Bannon confirmed that he will bring this sort of pressure. “The populist right, who’s trying to defend American workers’ rights, will be all over these attorney generals,” he told me.

Bannon said he expects the law to be more useful under future administrations, because he thinks Trump will use the visa-denial tool to compel countries to take deportees without lawsuits forcing him to. “I believe strongly that President Trump will have our back,” he said.

But will likely Secretary of State Marco Rubio really undertake mass visa suspensions? If not, Bannon noted, the law empowers attorneys general to make it happen, and he’ll demand as much: “It gives us another avenue.”

Indeed, this possibility apparently has some tech company lobbyists worried. A source familiar with ongoing conversations told me that tech lobbyists have been telling GOP lawmakers that they fear the law could be used to shut down some H-1B visas. Those lawmakers have been responding that state attorneys general won’t use it that way, the source says. But those lawmakers cannot make this promise, since they don’t control what these attorneys general may do.

If Bannon does go this route, such a lawsuit might end with the Supreme Court striking down the provision empowering attorneys general, which many experts believe is unconstitutional. But Bannon absolutely can attempt this, and there’s no telling how the courts will rule or how long it will take them to do so.

Either way, all this could create complicated situations. In Texas, for instance, Musk’s Tesla recently laid off workers while hiring many H-1B visa holders. While it’s not clear whether those things were directly linked, the move stoked controversy. Bannon could use the law to pressure Paxton to act. With Austin emerging as a tech hub even as Texas is ground zero in the immigration wars, Bannon said, the issue will grow in importance there.

“Ken Paxton is one of MAGA’s top attorney generals,” Bannon told me. “So I think Texas is going to be an early test case for this.”

The battle could put other MAGA leaders in a tough spot. The New York Times reports that top Trump adviser Stephen Miller recently told tech oligarch Mark Zuckerberg that he’d better get on board with the Trump agenda, and that Zuckerberg meekly agreed. However, although die-hard nativist Miller opposes H-1B visas, the Times reports that he’s refraining from talking Trump out of supporting them. If Bannon picks up this banner, it could make Miller’s position look awkward—or, dare we say it, positively “globalist” and even cuck-ish.

The bottom line is that the Bannon-Musk battle represents a genuine, deep tension inside the MAGA coalition. Though Musk pushes anti-immigrant social media memes to excite MAGA incels, he and many tech executives really seem to believe dynamic, entrepreneurial outside talent benefits the countryalong with their bottom lines, of course.

Many opponents of H-1B visas also operate from a genuinely held worldview. In their reading, they allow globalist corporate oligarchs to hire foreign workers more cheaply, which, critically, relieves society (or the state) of any obligation to better equip Americans to fill such rewarding roles. Bannon recently argued that anger over that national failing helped fuel the rise of Trump.

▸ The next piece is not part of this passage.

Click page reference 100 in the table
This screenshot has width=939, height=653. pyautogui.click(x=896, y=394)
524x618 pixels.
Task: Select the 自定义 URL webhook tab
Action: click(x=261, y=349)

The schism also reflects bigger arguments on the right over how to achieve the sort of American greatness the MAGA right professes to value—whether skimming the world’s outside talent can help outrace China or, conversely, whether brutal international competition for top tech jobs is producing an elite that’s lacking in patriotism and virtue.

How these conflicts will shake out is unclear. Many Republicans appear to agree with Musk, whom they now dare not cross. It’s perversely amusing that in their rush to give Trump the early victory he craves by passing a terrible immigration bill, Republicans may have inadvertently handed Bannon a potent weapon to use against their new tech overlord—one Bannon appears prepared to wield as aggressively as possible.